Redeeming her was a challenge I couldn’t resist. So, in Shadow of the Wolf, which has not yet been released, Lily has lost her werewolf powers but not her werewolf arrogance. Here we learn she was a queen, who is now pursued by her former king for the crimes she committed against their culture. Her hero, Tony White Hawk, is a shaman of the people she once terrorized, and he’s come for her to see her punished for her crimes.
All my books, including my Harlequin and Silhouette romances have strong heroines with a streak of selfishness. I think women need this to survive, and that men must earn the willingness to sacrifice that is inherent in most women. I have trouble reading about the selfless heroine who allows the hero to abuse her and eventually transforms him through the power of her unconditional love.

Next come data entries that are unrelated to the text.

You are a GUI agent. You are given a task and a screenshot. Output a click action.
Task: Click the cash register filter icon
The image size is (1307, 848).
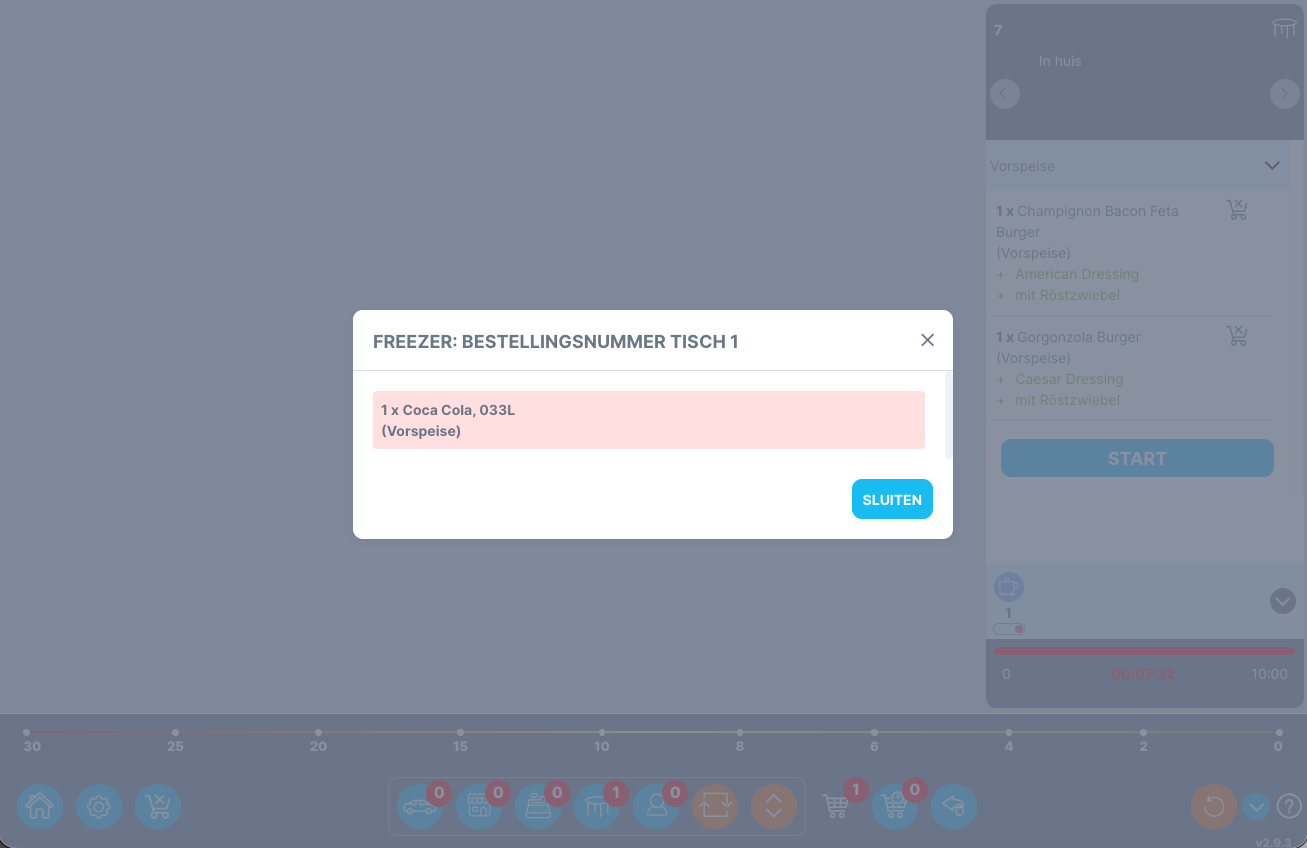pyautogui.click(x=538, y=806)
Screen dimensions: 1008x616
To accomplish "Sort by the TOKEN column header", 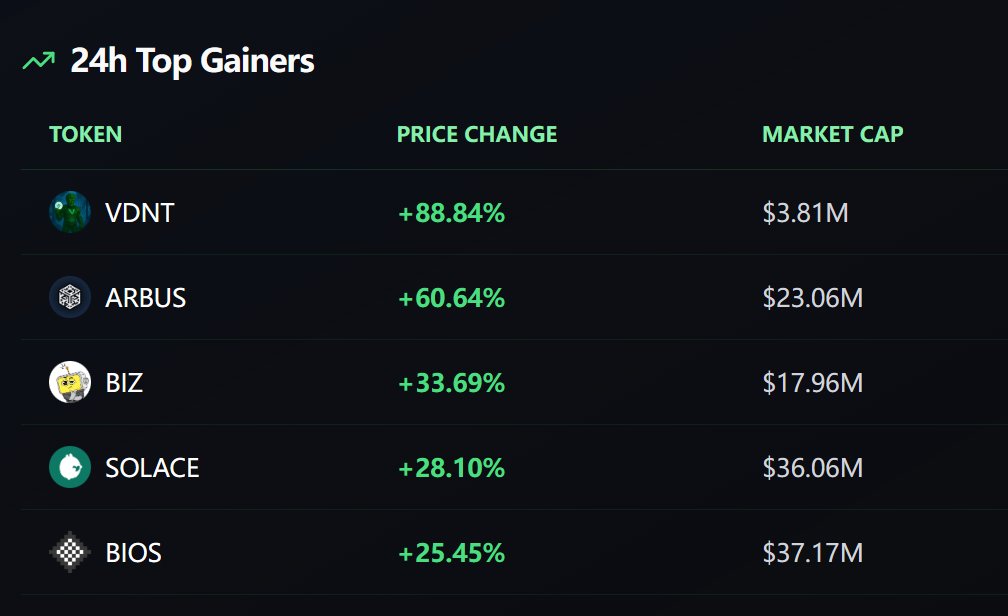I will click(86, 134).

The problem is, however, that until recently publishers weren’t too excited about seriously flawed heroines, and when they appeared they generally came to a bad end like Blanche DuBois in Streetcar Named Desire or even Scarlett O’Hara of Gone With the Wind. This attitude was even more strong in the romance genre. But these heroines are showing up of late; in the works of Suzanne Forster (Jessie Flood in Shameless), Nora Roberts (who can forget her jewel thief heroine in Hot Ice), and Susan Elizabeth Phillips (Francine in Fancy Pants, and Honey Moon in the book of the same title).
Just like the tormented hero, these heroines must earn redemption, and they do it at first with the opposition of the hero, who they later win over by the power of their good qualities, which the hardships they endure bring to the surface. Then, having won his love, they are redeemed.
Lily, however, goes beyond the pale. She’s actually killed people. She’s no victim, or so it doesn’t seem at first, but she’s every woman who’s made a bad choice, and she deserves love like the rest of us – but she had to earn it, which is what I think gives these stories their power. So I gave her White Hawk, whose primary goal is to see her executed for the murders she committed.
White Hawk is tormented in his own way, but not so intensely as Lily, who comes to realize the damage she has done. It’s their love that increases the torment, and this is how I keep the hero from appearing to be a wimp. He’s strong in his own way, which differs from hers. And she’s vulnerable in ways that differs from him. In writing tormented heroines, I find it best to give the hero more balance in his life. His internal conflict is between his belief in what is right and his growing attraction for the woman that violated it. The more strongly he adheres to his principles, the stronger he becomes and the more he challenges the heroine to reform. Unlike the typical tormented hero books, these are not about unconditional love, but about love that challenges the heroine to rise to the best that is within her.
Lily is my favorite heroine so far, but I also realize I took a risk in writing her; a risk I think was well worthwhile. I believe authors must constantly stretch the edges of their genre and challenge themselves and readers, and it’s my hope that the tormented and flawed heroine is a character’s whose time has come.